The project, which was endorsed by the Rift Valley Railways, is another episode in a long line of political artistic campaigns that targeted Kenyan citizens and politicians in the run up to the elections last March.
Of these, the work of SprayUzi and the social-political activist Boniface Mwangi with his organisation Pawa254 stands out for their consistent drive to keep Nairobi residents informed and aware of the dangers of voting in leaders who peddle divisive tribal discourse for political gain.
The first of these initiatives was in early 2012 when one morning a mural appeared on a wall in Nairobi’s Central Business District: on the left side of the wall a suited vulture politician figure sits on a woman; a briefcase crammed with money is handcuffed to his hand. In a speech bubble he declares: “I’m a tribal leader, they loot, rape, burn and kill in my defence. I steal their taxes, grab their land, but the idiots still vote for me”. By the vulture’s head, a long list the scandals that have rocked the Kenyan political establishment since independence 60 years ago are spelled out. On the right hand of the mural smiling Kenyan citizens are depicted as they list the qualities they hope their new leaders will be imbued with.
These campaigns have not been limited to graffiti. Last June, Mwangi organised a large demonstration in which 49 coffins, each bearing the name of a different political scandal, were marched to Parliament in protest of the culture of corruption and impunity so prevalent in Kenyan politics.

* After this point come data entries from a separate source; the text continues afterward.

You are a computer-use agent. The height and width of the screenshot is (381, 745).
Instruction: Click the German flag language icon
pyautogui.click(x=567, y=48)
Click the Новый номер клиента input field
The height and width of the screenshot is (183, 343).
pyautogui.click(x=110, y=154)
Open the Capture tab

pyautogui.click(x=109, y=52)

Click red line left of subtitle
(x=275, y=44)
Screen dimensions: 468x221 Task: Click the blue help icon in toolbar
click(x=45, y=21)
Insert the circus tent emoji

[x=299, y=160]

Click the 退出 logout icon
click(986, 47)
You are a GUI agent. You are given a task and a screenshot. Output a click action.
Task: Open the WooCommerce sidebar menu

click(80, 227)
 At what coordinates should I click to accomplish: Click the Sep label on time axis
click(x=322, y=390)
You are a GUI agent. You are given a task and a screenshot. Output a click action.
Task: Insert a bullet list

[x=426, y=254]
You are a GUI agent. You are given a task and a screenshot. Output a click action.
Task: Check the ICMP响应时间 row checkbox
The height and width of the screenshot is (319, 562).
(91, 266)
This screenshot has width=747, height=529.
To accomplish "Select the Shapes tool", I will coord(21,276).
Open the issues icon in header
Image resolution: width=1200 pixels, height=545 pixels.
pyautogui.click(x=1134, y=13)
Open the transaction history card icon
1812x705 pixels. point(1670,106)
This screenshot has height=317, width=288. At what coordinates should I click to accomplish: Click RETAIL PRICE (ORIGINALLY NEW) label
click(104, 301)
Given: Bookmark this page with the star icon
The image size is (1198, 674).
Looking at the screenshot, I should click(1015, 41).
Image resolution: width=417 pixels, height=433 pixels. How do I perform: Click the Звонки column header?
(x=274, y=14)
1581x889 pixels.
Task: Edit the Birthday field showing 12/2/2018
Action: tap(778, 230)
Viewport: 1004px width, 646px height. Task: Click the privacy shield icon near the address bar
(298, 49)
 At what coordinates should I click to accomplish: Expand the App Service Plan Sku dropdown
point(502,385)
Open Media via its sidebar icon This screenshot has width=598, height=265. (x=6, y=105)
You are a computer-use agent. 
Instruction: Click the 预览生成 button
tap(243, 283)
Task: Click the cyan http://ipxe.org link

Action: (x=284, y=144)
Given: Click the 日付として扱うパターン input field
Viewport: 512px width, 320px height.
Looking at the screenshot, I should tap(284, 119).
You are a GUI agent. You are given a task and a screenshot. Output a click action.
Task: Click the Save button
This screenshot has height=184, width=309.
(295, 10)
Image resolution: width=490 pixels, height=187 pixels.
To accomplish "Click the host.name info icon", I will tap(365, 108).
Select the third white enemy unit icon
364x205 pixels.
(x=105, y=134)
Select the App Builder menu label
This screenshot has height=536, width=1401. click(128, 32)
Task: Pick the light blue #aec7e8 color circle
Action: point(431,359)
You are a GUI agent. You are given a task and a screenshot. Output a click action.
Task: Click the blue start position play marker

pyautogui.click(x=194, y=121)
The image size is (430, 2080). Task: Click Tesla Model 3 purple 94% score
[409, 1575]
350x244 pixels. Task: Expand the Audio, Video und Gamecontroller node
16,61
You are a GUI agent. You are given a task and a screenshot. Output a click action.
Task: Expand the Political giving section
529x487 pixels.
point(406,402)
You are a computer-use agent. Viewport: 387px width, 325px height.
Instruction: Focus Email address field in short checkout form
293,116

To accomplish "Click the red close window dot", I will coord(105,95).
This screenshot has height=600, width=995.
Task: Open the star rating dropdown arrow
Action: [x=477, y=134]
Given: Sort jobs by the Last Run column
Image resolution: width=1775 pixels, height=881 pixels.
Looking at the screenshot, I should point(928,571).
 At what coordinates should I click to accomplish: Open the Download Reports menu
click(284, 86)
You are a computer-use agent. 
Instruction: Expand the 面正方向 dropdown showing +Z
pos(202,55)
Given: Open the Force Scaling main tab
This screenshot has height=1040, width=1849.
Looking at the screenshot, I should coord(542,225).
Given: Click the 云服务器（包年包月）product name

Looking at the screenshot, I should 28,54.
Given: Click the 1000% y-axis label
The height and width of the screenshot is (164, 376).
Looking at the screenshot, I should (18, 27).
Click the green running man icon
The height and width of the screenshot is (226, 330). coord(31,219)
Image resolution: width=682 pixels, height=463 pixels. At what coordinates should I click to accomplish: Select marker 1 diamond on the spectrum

Pawa 254 also launched the website Mavulture in November. Mavulture is a forum which uses articles, videos and info graphics to reveal truths about this year’s political candidates and to highlight their hypocrisy through ironic short films which portray conniving politicians who talk of peace and unity but are in fact only focussed on personal and financial gain.
These are some of the high-profile examples but they are by no means the only ones. Over the past few months increasing numbers of youth and artists have taken to the streets to demand an end to political corruption and to remind their fellow-citizens to vote wisely and not along tribal-lines.
The hope was that this multi-pronged approach – using graffiti, trains, demonstrations, billboards and websites would increase the chances that the message will reach Nairobi’s poor. During the 2008 post-election violence, it was the poor who were caught in the middle of the havoc and suffered the most, both in the cities and in rural areas. The country’s middle class, the ones who are most active online and who have the tools to make informed decisions, simply witnessed the violence like the rest of the world on their TV screens.
By bringing the message to a street level, people like Boniface Mwangi were attempting to ensure everyone thought about their vote and decided whether it was worth their while to vote in the same politicians who have helped perpetuate Kenya’s corrupt political system over the decades.
Whether artists have the power to speak to and for the people is a big question mark that is yet to be answered. Did their art have more impact than the political rallies currently taking place up and down the country? Probably not.
Yet the elections did go ahead peacefully and even if in the end not everyone in the country was content with the results.